(HealthDay News) – For two HIV-1 infected patients who underwent reduced-intensity conditioning allogeneic hematopoietic stem cell transplantation (RIC alloHSCT), HIV-1 remained undetectable in peripheral blood and rectal tissue up to 4.3 years after transplantation, according to a study presented at the International AIDS Society Conference on HIV Pathogenesis, Treatment and Prevention, held from June 30–July 3 in Kuala Lumpur, Malaysia.

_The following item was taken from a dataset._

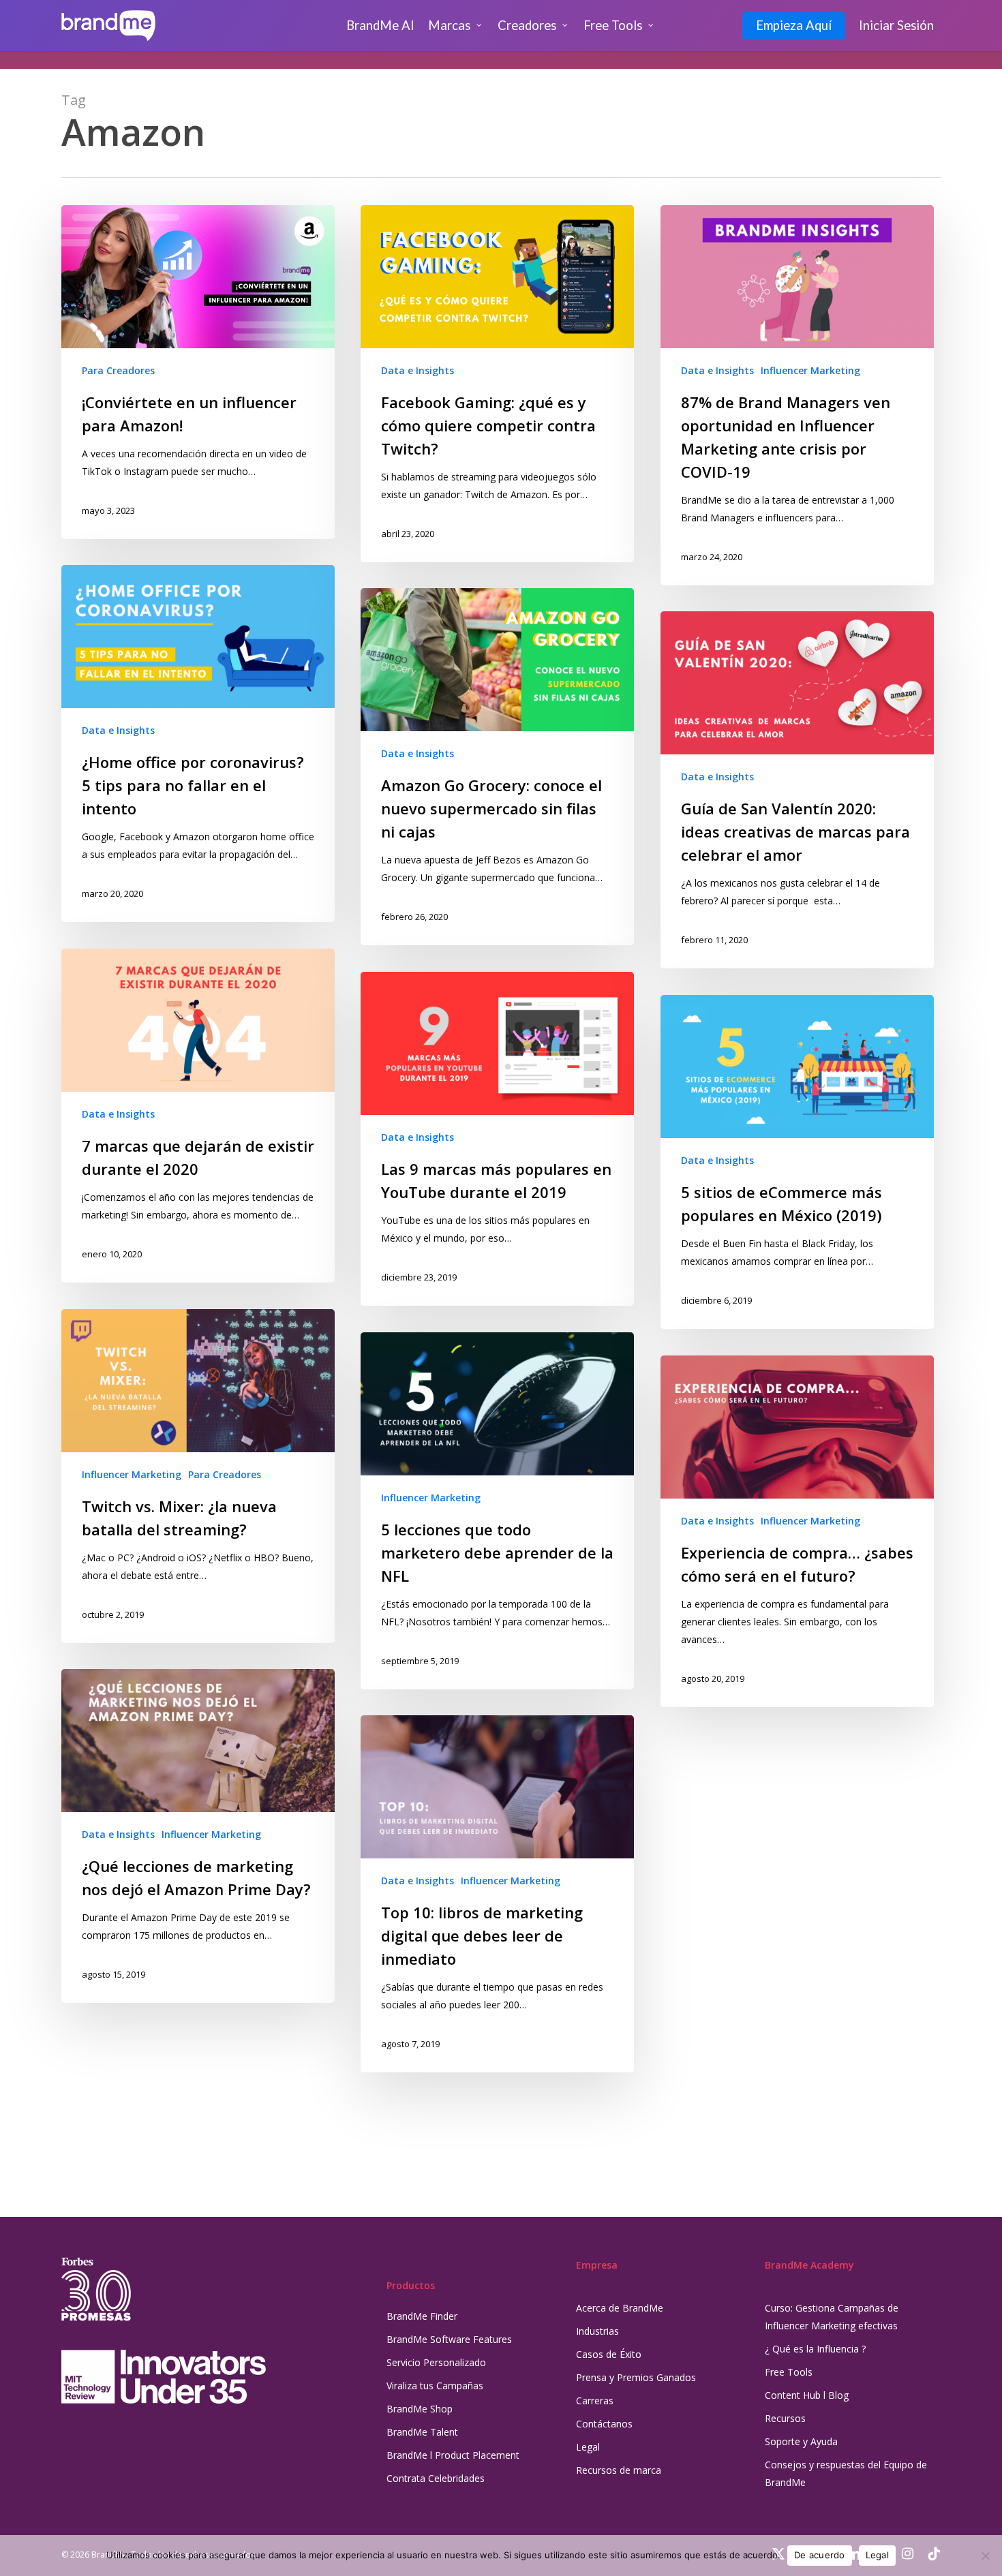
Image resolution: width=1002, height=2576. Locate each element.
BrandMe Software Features (449, 2339)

Timothy J. Henrich, MD, from Brigham and Women’s Hospital in Boston, and colleagues examined the longitudinal effects of HSCT on host microchimerism and HIV-specific cellular immunity. Peripheral blood mononuclear cells (PBMCs), obtained by leukapheresis, were tested for residual HIV-1 DNA or replication-competent proviruses up to 4.3 years following RIC alloHSCT. Participants included two HIV patients who underwent RIC-alloHSCT, a third who died six months post-transplantation from recurrent lymphoma, and a fourth autologous HSCT patient who served as a control.

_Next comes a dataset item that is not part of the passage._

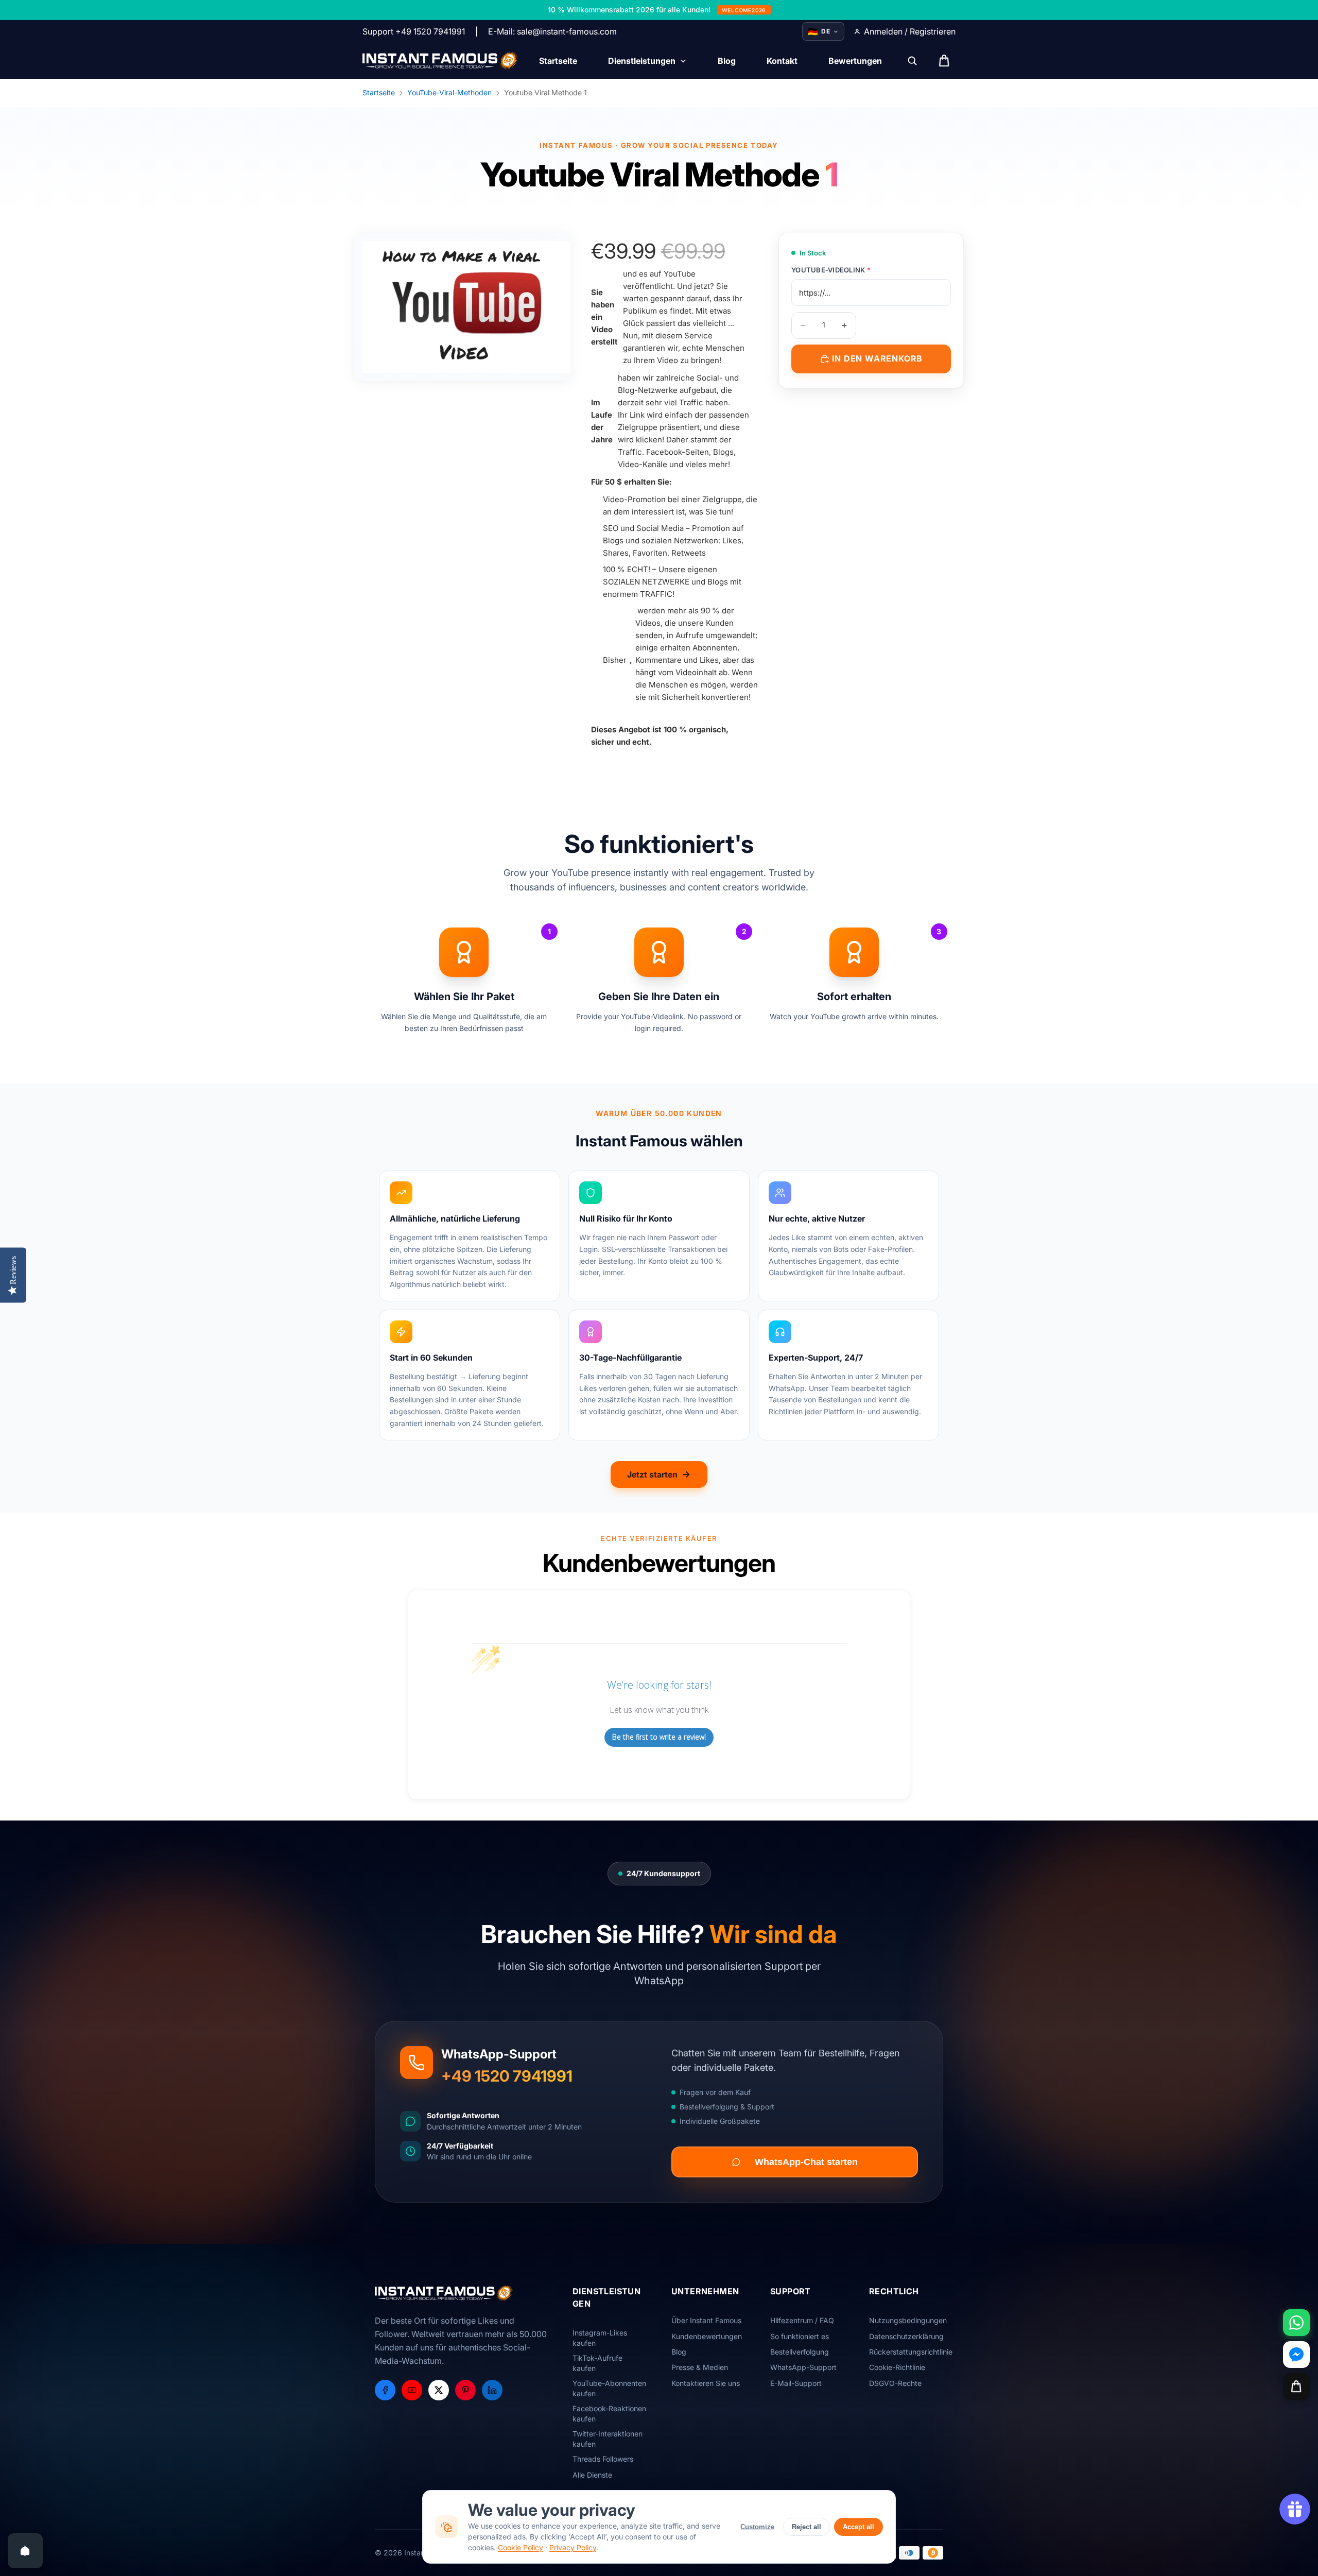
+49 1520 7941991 (507, 2076)
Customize (757, 2527)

The researchers found that, in the two RIC-alloHSCT patients, no HIV-1 DNA was detected from PBMCs. In addition, no HIV-1 p24 antigen was detected by viral co-culture from purified CD4+ T cells, nor was any HIV-1 detected in rectal tissue. Post-HSCT, residual host cells constituted <0.001% of PBMCs. Before or after allogeneic or autologous HSCT, no human leukocyte antigen-specific or pooled HIV-1 peptides elicited a strong HIV-specific immune response.
“While stem cell transplantation is not a viable option for people with HIV on a broad scale because of its costs and complexity, these new cases could lead us to new approaches to treating, and ultimately even eradicating HIV,” Kevin Robert Frost, amfAR’s chief executive officer, said in a statement.